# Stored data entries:
——

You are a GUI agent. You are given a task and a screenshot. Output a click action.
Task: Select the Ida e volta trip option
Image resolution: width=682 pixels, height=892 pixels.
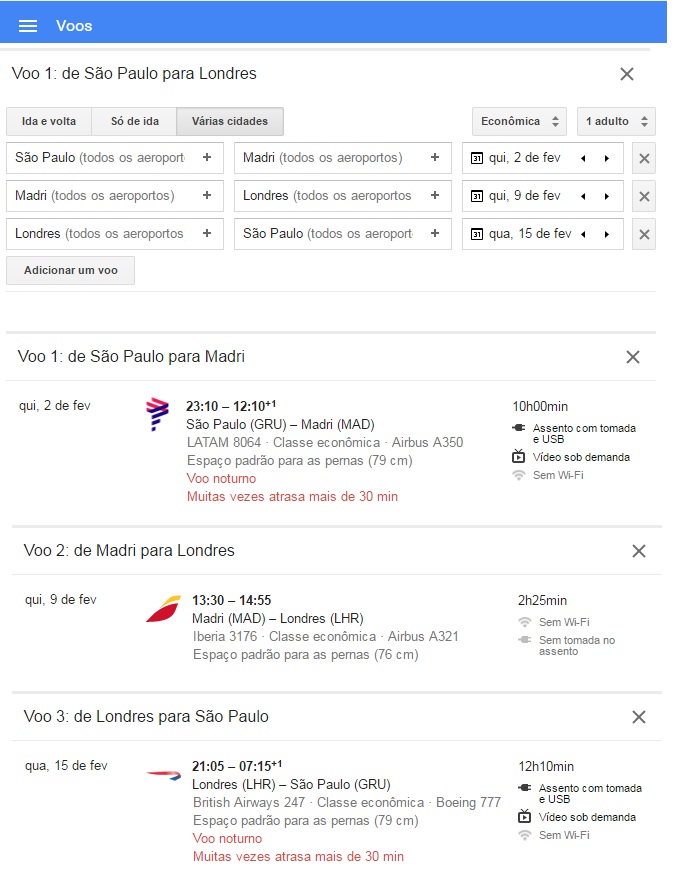pyautogui.click(x=49, y=121)
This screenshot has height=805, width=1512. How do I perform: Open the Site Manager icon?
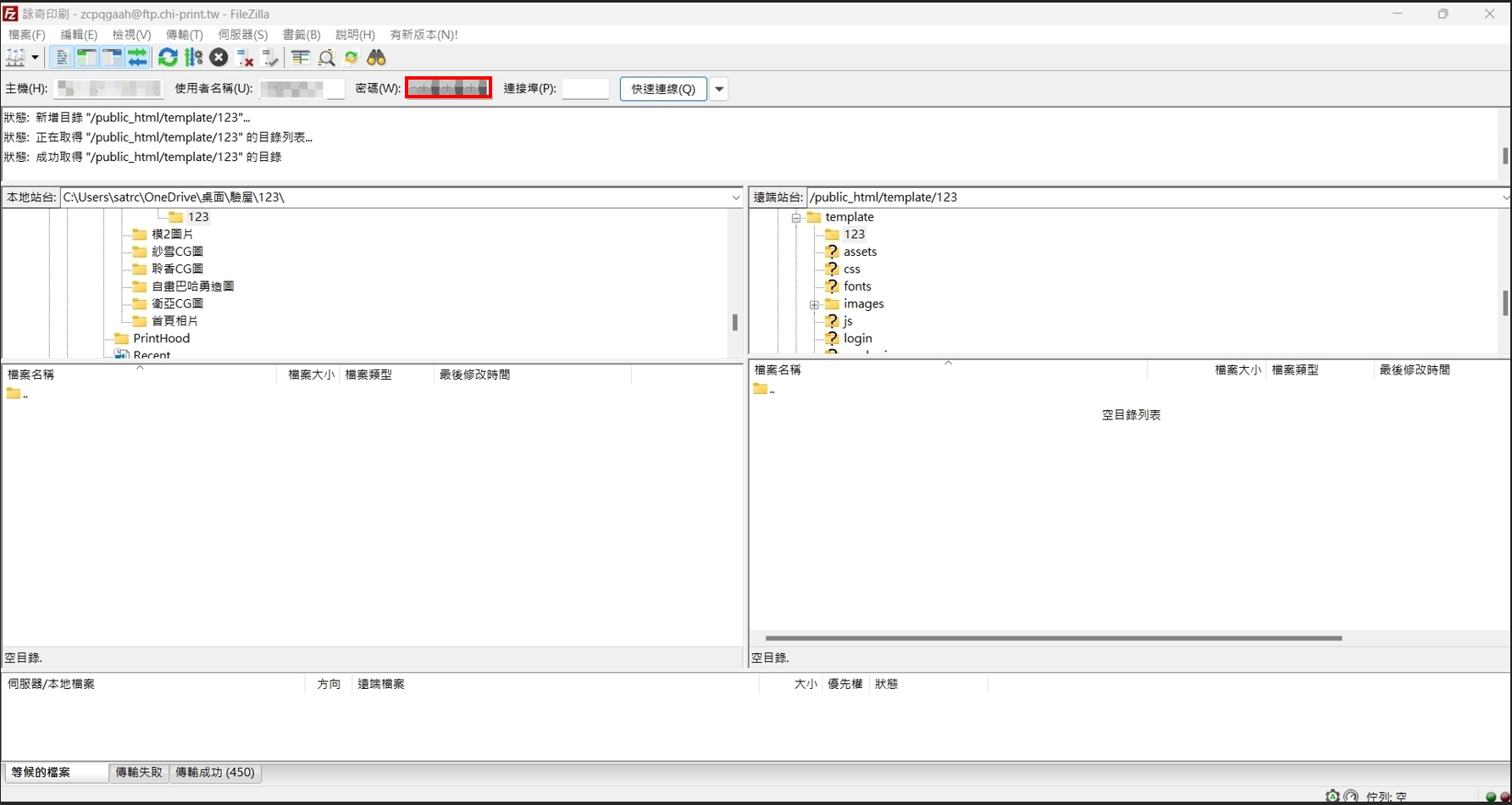(x=15, y=58)
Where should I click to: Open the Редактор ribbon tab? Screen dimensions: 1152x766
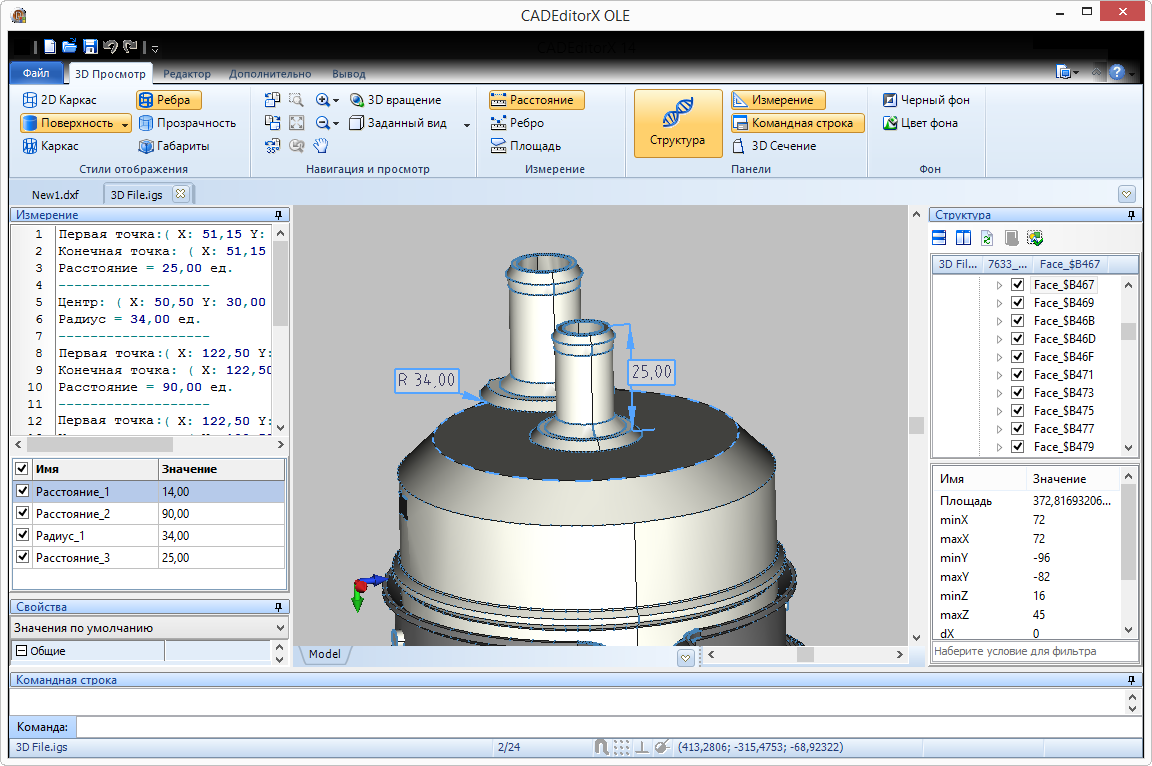[x=187, y=74]
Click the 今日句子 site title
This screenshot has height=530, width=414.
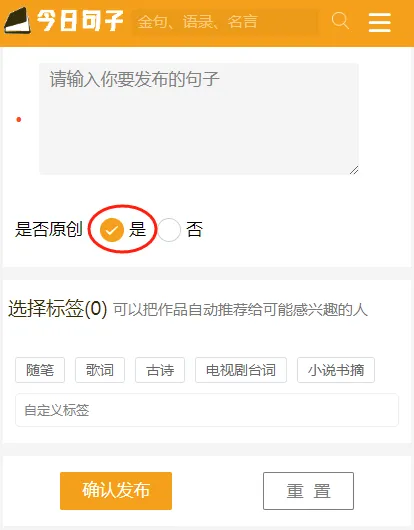pyautogui.click(x=80, y=21)
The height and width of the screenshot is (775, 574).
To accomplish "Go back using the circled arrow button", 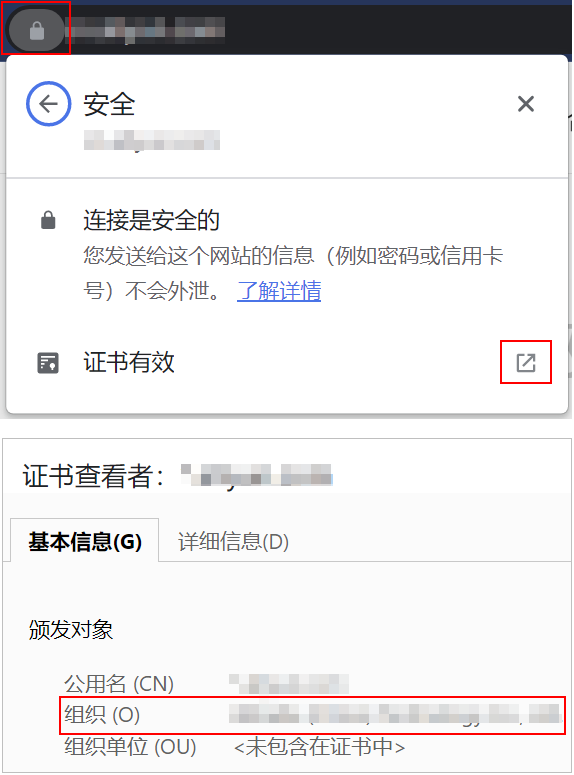I will click(48, 104).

——

# Try it:
Word for word, restate the lines above from the one with "This screenshot has height=805, width=1512." through the one with "The height and", keeping both ends and dropping the pictures.

# Expected answer:
This screenshot has height=805, width=1512. How do I perform: Open the Site Manager icon?
(x=15, y=58)
Where should I click to: Open the Редактор ribbon tab? Screen dimensions: 1152x766
[x=187, y=74]
Click the 今日句子 site title
This screenshot has height=530, width=414.
pyautogui.click(x=80, y=21)
The height and width of the screenshot is (775, 574).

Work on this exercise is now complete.